What to do
Reproduce the lines from the one containing "Uncheck the New Balance category" through the one containing "pos(115,561)", including both of those lines.

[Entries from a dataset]
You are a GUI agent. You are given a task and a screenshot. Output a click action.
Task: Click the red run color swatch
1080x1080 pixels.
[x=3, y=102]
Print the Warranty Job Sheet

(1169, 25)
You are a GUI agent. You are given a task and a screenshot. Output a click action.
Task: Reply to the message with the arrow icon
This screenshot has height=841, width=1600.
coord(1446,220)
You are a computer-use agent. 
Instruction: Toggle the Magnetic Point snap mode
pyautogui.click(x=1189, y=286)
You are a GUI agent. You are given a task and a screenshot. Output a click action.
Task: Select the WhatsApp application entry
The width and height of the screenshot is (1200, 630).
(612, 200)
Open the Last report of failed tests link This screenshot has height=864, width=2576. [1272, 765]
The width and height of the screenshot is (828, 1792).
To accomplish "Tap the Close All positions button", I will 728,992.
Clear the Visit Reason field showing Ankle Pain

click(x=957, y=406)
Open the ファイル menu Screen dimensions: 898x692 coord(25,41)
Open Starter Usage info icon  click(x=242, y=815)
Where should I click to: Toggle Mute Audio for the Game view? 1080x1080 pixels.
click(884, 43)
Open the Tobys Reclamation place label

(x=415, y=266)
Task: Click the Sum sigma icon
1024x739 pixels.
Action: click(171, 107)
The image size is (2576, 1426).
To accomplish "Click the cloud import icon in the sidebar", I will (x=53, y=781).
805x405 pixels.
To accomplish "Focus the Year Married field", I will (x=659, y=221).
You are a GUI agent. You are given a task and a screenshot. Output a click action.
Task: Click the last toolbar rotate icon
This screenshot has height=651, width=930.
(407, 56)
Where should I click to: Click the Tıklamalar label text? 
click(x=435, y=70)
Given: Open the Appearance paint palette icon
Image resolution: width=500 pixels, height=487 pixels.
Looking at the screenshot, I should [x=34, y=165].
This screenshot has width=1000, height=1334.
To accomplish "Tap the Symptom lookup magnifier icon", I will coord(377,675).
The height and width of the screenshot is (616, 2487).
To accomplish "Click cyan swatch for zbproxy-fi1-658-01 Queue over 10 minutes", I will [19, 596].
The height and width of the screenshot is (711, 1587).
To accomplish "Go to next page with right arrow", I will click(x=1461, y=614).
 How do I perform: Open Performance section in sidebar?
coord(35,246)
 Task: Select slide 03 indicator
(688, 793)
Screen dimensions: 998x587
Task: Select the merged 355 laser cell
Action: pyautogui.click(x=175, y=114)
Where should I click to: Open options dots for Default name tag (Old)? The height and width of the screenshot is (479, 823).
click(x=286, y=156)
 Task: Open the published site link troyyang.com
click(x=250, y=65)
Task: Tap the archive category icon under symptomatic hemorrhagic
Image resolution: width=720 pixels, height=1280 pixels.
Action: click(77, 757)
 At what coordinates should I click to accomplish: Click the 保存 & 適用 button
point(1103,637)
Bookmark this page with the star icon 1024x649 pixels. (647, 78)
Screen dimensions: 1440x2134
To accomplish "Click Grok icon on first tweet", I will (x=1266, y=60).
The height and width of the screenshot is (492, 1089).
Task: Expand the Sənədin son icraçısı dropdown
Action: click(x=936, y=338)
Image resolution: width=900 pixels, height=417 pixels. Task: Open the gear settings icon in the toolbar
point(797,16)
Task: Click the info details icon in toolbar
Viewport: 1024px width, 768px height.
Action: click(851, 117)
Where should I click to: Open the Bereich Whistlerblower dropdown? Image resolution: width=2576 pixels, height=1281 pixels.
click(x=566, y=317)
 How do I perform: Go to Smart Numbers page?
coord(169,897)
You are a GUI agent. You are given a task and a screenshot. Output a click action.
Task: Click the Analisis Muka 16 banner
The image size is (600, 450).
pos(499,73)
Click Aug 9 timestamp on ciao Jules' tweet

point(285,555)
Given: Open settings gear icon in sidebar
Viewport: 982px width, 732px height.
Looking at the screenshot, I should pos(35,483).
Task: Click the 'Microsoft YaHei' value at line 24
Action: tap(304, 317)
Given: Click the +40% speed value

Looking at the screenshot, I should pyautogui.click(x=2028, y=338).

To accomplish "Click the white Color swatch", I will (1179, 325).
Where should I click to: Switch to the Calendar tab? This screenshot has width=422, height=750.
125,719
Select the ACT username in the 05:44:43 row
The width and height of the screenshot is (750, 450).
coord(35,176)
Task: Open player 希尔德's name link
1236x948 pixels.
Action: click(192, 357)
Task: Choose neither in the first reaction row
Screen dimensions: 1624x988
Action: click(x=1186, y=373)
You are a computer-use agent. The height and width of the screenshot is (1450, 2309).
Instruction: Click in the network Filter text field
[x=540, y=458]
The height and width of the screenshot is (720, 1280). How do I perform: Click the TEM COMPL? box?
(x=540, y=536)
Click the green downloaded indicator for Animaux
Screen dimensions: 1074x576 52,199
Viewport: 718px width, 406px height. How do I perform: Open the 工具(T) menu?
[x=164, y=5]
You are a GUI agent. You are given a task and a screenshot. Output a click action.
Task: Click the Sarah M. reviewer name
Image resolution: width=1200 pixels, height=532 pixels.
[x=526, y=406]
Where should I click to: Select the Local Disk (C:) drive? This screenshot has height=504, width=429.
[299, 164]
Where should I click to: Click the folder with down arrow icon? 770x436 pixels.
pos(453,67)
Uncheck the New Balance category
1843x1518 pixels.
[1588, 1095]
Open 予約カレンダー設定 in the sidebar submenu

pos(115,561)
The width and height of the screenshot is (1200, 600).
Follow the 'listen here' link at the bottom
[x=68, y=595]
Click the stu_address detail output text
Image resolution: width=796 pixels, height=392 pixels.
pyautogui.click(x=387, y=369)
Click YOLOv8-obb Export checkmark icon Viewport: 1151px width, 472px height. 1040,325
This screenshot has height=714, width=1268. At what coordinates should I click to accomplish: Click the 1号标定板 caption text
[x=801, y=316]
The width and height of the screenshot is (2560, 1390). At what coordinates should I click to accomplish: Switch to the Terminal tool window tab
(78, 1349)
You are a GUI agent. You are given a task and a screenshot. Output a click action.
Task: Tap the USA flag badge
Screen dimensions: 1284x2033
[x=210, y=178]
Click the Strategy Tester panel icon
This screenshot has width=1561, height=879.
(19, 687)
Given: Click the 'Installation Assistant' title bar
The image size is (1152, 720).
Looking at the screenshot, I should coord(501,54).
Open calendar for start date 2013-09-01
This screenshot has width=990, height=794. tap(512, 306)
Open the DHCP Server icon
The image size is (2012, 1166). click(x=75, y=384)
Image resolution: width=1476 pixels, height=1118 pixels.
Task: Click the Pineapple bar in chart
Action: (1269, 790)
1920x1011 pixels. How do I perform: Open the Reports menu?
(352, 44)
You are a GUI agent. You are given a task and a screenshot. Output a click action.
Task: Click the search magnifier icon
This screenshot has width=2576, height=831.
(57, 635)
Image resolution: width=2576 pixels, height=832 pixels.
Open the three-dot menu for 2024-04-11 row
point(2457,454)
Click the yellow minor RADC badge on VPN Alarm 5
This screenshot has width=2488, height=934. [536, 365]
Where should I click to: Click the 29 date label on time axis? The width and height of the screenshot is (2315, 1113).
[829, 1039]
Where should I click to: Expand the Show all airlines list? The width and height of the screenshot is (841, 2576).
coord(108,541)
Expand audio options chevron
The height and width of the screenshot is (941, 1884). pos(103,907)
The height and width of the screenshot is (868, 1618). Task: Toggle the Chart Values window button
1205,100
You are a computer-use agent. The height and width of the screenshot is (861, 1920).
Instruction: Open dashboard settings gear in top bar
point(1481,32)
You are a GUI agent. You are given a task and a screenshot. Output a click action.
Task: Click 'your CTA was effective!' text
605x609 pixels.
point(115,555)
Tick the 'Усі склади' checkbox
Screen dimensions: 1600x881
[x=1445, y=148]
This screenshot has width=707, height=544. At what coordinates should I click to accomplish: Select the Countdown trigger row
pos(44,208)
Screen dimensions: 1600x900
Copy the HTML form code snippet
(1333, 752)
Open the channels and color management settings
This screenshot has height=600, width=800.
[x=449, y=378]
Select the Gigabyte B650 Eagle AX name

Task response
Uncheck the New Balance category
1843x1518 pixels.
[1588, 1095]
Open 予約カレンダー設定 in the sidebar submenu

pos(115,561)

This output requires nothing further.